■ **What is asked**
Convert each line of the listing below into a numbered list, omitting the blank lines.

################

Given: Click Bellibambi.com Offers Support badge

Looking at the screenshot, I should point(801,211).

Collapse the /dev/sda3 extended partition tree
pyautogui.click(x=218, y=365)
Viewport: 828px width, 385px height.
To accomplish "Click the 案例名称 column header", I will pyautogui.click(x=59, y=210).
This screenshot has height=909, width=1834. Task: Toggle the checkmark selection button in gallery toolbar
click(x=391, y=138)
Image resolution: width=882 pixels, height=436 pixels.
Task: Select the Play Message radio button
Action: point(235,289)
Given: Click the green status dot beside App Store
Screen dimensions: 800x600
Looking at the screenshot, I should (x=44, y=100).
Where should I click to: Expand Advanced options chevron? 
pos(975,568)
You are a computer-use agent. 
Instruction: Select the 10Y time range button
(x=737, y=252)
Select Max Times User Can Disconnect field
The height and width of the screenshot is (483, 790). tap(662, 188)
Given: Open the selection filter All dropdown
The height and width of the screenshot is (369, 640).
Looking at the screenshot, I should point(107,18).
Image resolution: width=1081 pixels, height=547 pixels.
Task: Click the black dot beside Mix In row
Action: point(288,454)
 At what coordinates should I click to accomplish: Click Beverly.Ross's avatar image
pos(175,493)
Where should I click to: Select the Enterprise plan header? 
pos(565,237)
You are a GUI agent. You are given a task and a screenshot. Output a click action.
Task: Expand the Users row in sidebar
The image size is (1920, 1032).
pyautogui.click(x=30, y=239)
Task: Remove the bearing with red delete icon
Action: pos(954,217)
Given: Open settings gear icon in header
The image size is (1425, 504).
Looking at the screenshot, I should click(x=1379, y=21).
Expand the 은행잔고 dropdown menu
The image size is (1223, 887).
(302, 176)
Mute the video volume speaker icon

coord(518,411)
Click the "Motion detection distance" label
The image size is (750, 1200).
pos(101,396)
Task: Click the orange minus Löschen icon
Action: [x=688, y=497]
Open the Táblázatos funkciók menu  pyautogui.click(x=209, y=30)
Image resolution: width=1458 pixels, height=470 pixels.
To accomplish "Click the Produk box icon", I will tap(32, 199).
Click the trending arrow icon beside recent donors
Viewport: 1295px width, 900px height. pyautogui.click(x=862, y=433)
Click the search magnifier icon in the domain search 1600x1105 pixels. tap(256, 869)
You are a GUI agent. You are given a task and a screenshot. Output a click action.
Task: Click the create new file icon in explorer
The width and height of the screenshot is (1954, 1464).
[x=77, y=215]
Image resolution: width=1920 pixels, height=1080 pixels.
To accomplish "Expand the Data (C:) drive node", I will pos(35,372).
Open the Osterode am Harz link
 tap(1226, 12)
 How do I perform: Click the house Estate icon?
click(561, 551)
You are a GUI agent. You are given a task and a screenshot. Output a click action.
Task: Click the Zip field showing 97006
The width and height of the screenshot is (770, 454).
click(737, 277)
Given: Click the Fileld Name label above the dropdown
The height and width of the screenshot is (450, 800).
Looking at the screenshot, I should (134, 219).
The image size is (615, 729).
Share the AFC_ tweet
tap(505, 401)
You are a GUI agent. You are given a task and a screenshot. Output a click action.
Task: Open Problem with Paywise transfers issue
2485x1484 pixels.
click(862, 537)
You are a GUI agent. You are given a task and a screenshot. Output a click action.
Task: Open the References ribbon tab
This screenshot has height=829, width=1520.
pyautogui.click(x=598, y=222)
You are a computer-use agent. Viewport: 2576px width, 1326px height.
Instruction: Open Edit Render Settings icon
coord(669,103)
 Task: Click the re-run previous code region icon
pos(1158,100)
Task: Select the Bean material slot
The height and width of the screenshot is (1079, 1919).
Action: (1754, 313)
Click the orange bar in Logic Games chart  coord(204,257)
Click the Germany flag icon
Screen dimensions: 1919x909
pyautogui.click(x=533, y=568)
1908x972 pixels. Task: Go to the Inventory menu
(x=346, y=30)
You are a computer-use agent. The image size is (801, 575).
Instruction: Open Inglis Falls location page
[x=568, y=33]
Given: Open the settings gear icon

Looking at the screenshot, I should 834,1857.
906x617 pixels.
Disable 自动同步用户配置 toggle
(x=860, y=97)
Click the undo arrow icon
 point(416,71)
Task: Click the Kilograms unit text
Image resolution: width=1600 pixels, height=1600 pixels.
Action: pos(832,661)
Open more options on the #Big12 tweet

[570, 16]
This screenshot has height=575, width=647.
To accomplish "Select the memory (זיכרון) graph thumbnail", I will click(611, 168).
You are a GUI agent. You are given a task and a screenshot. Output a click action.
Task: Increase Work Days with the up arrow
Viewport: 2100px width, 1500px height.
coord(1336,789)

################

■ **Final result**
1. Given: Click Bellibambi.com Offers Support badge
2. Looking at the screenshot, I should point(801,211).
3. Collapse the /dev/sda3 extended partition tree
4. pyautogui.click(x=218, y=365)
5. Viewport: 828px width, 385px height.
6. To accomplish "Click the 案例名称 column header", I will pyautogui.click(x=59, y=210).
7. This screenshot has height=909, width=1834. Task: Toggle the checkmark selection button in gallery toolbar
8. click(x=391, y=138)
9. Image resolution: width=882 pixels, height=436 pixels.
10. Task: Select the Play Message radio button
11. Action: point(235,289)
12. Given: Click the green status dot beside App Store
13. Screen dimensions: 800x600
14. Looking at the screenshot, I should (x=44, y=100).
15. Where should I click to: Expand Advanced options chevron? 
16. pos(975,568)
17. You are a computer-use agent. 
18. Instruction: Select the 10Y time range button
19. (x=737, y=252)
20. Select Max Times User Can Disconnect field
21. The height and width of the screenshot is (483, 790). tap(662, 188)
22. Given: Open the selection filter All dropdown
23. The height and width of the screenshot is (369, 640).
24. Looking at the screenshot, I should point(107,18).
25. Image resolution: width=1081 pixels, height=547 pixels.
26. Task: Click the black dot beside Mix In row
27. Action: point(288,454)
28.  At what coordinates should I click to accomplish: Click Beverly.Ross's avatar image
29. pos(175,493)
30. Where should I click to: Select the Enterprise plan header? 
31. pos(565,237)
32. You are a GUI agent. You are given a task and a screenshot. Output a click action.
33. Task: Expand the Users row in sidebar
34. The image size is (1920, 1032).
35. pyautogui.click(x=30, y=239)
36. Task: Remove the bearing with red delete icon
37. Action: pos(954,217)
38. Given: Open settings gear icon in header
39. The image size is (1425, 504).
40. Looking at the screenshot, I should click(x=1379, y=21).
41. Expand the 은행잔고 dropdown menu
42. The image size is (1223, 887).
43. (302, 176)
44. Mute the video volume speaker icon
45. coord(518,411)
46. Click the "Motion detection distance" label
47. The image size is (750, 1200).
48. pos(101,396)
49. Task: Click the orange minus Löschen icon
50. Action: [x=688, y=497]
51. Open the Táblázatos funkciók menu  pyautogui.click(x=209, y=30)
52. Image resolution: width=1458 pixels, height=470 pixels.
53. To accomplish "Click the Produk box icon", I will tap(32, 199).
54. Click the trending arrow icon beside recent donors
55. Viewport: 1295px width, 900px height. pyautogui.click(x=862, y=433)
56. Click the search magnifier icon in the domain search 1600x1105 pixels. tap(256, 869)
57. You are a GUI agent. You are given a task and a screenshot. Output a click action.
58. Task: Click the create new file icon in explorer
59. The width and height of the screenshot is (1954, 1464).
60. [x=77, y=215]
61. Image resolution: width=1920 pixels, height=1080 pixels.
62. To accomplish "Expand the Data (C:) drive node", I will pos(35,372).
63. Open the Osterode am Harz link
64.  tap(1226, 12)
65.  How do I perform: Click the house Estate icon?
66. click(561, 551)
67. You are a GUI agent. You are given a task and a screenshot. Output a click action.
68. Task: Click the Zip field showing 97006
69. The width and height of the screenshot is (770, 454).
70. click(737, 277)
71. Given: Click the Fileld Name label above the dropdown
72. The height and width of the screenshot is (450, 800).
73. Looking at the screenshot, I should (134, 219).
74. The image size is (615, 729).
75. Share the AFC_ tweet
76. tap(505, 401)
77. You are a GUI agent. You are given a task and a screenshot. Output a click action.
78. Task: Open Problem with Paywise transfers issue
79. 2485x1484 pixels.
80. click(862, 537)
81. You are a GUI agent. You are given a task and a screenshot. Output a click action.
82. Task: Open the References ribbon tab
83. This screenshot has height=829, width=1520.
84. pyautogui.click(x=598, y=222)
85. You are a computer-use agent. Viewport: 2576px width, 1326px height.
86. Instruction: Open Edit Render Settings icon
87. coord(669,103)
88.  Task: Click the re-run previous code region icon
89. pos(1158,100)
90. Task: Select the Bean material slot
91. The height and width of the screenshot is (1079, 1919).
92. Action: (1754, 313)
93. Click the orange bar in Logic Games chart  coord(204,257)
94. Click the Germany flag icon
95. Screen dimensions: 1919x909
96. pyautogui.click(x=533, y=568)
97. 1908x972 pixels. Task: Go to the Inventory menu
98. (x=346, y=30)
99. You are a computer-use agent. The image size is (801, 575).
100. Instruction: Open Inglis Falls location page
101. [x=568, y=33]
102. Given: Open the settings gear icon
103. Looking at the screenshot, I should 834,1857.
104. 906x617 pixels.
105. Disable 自动同步用户配置 toggle
106. (x=860, y=97)
107. Click the undo arrow icon
108.  point(416,71)
109. Task: Click the Kilograms unit text
110. Image resolution: width=1600 pixels, height=1600 pixels.
111. Action: pos(832,661)
112. Open more options on the #Big12 tweet
113. [570, 16]
114. This screenshot has height=575, width=647.
115. To accomplish "Select the memory (זיכרון) graph thumbnail", I will click(611, 168).
116. You are a GUI agent. You are given a task and a screenshot. Output a click action.
117. Task: Increase Work Days with the up arrow
118. Viewport: 2100px width, 1500px height.
119. coord(1336,789)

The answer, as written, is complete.